(Beginning of PROVIDED RECORDS)
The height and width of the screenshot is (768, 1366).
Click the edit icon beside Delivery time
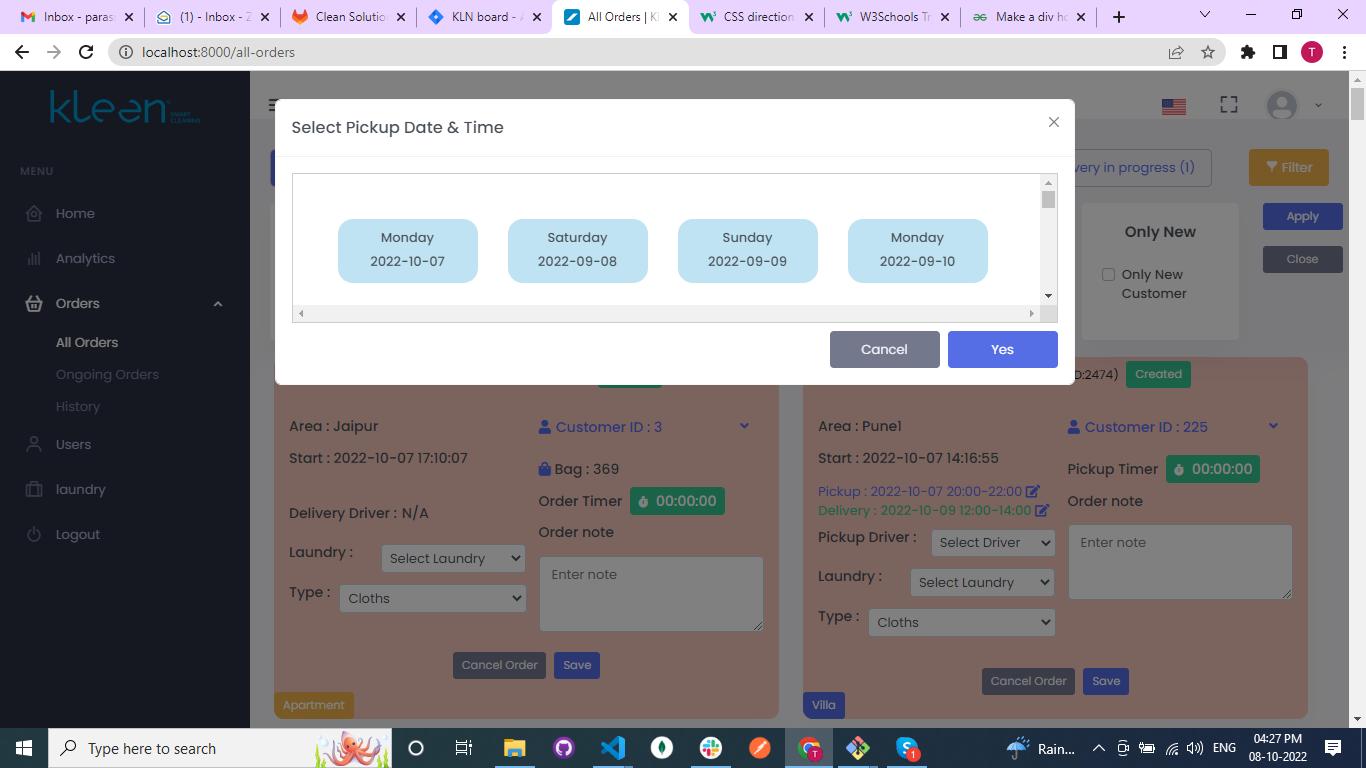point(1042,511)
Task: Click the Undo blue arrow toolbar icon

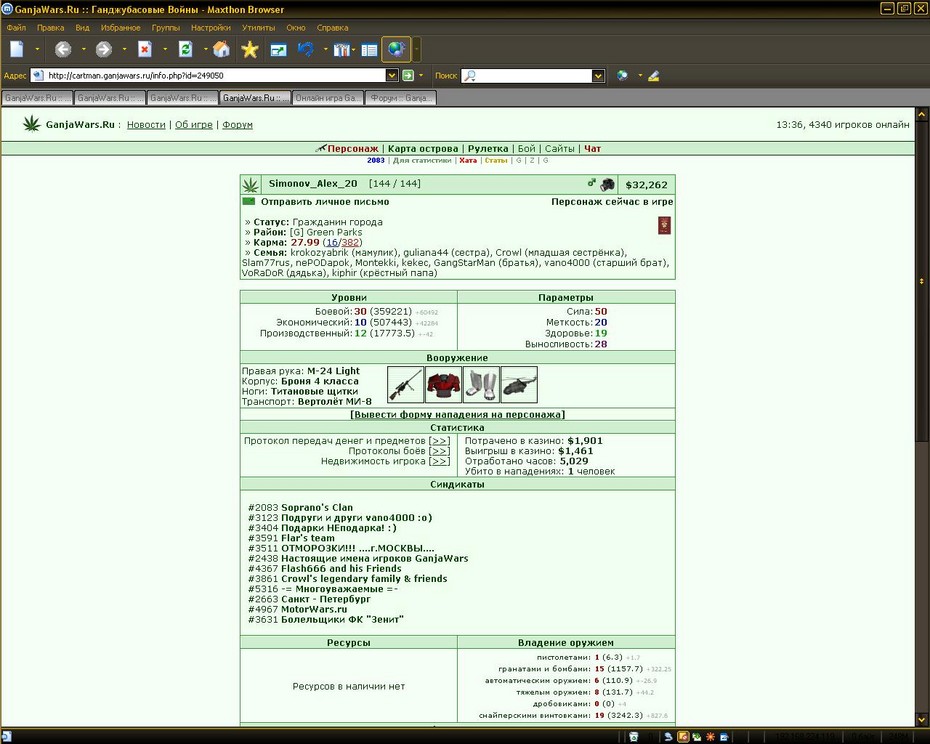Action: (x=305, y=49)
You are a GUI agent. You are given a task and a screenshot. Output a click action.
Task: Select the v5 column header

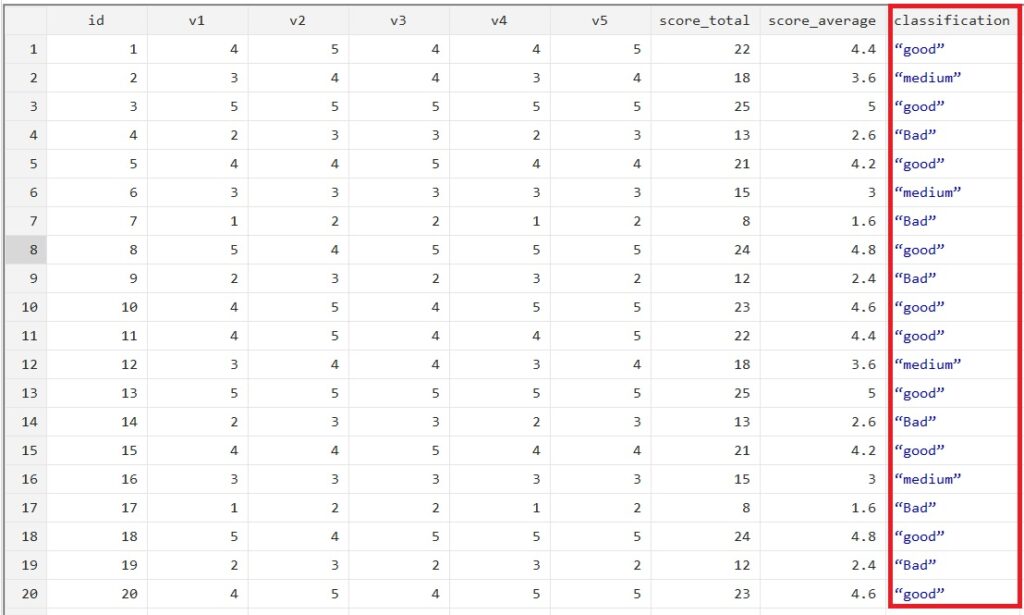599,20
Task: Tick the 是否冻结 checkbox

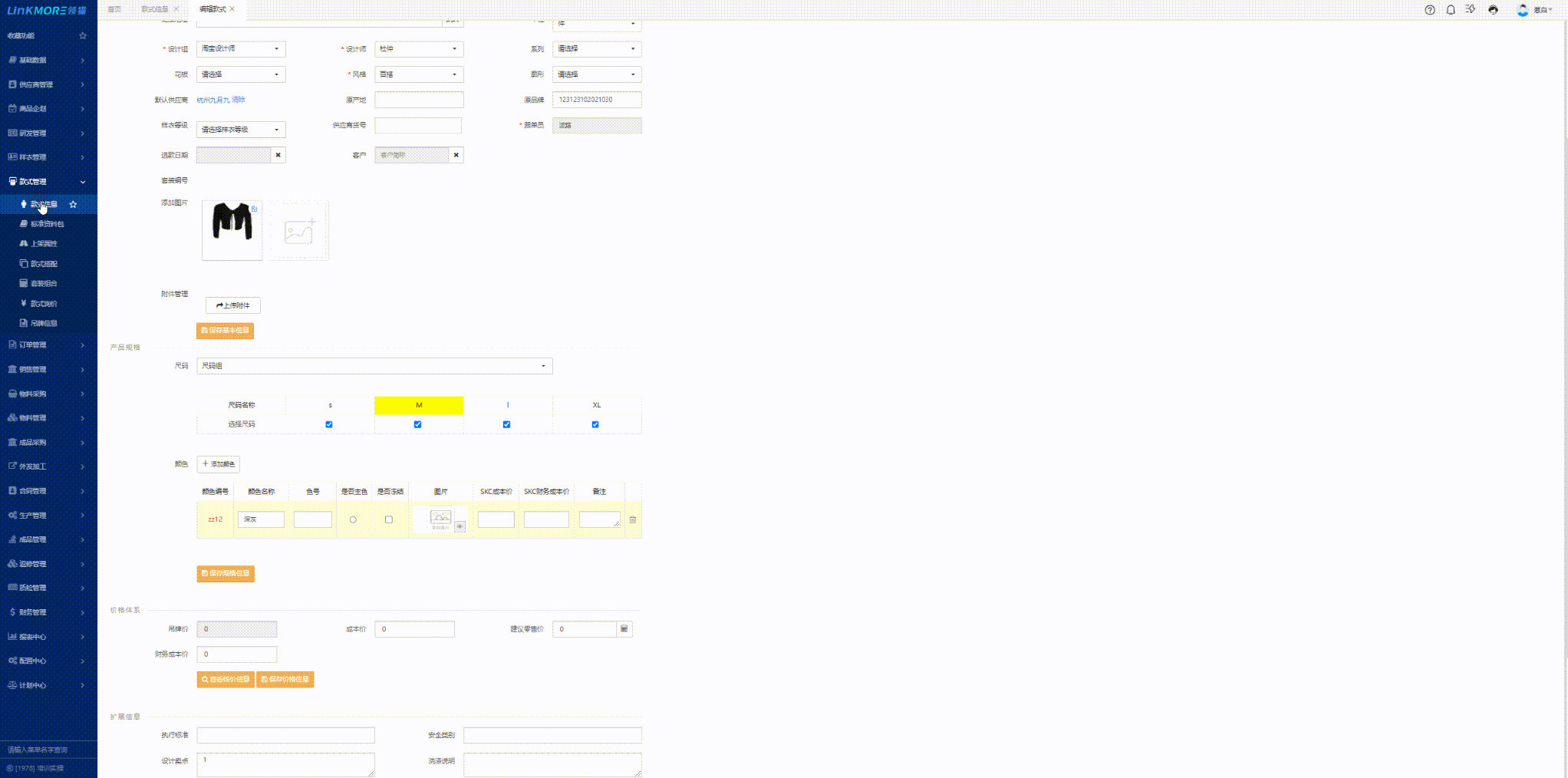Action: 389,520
(End of PROVIDED RECORDS)
** WHAT YOU SHOULD DO **
With "screenshot" as the string to match, show every line of the entries above that has it.

** RESPONSE AREA **
The height and width of the screenshot is (768, 1366).
You are a GUI agent. You are given a task and a screenshot. Output a click action.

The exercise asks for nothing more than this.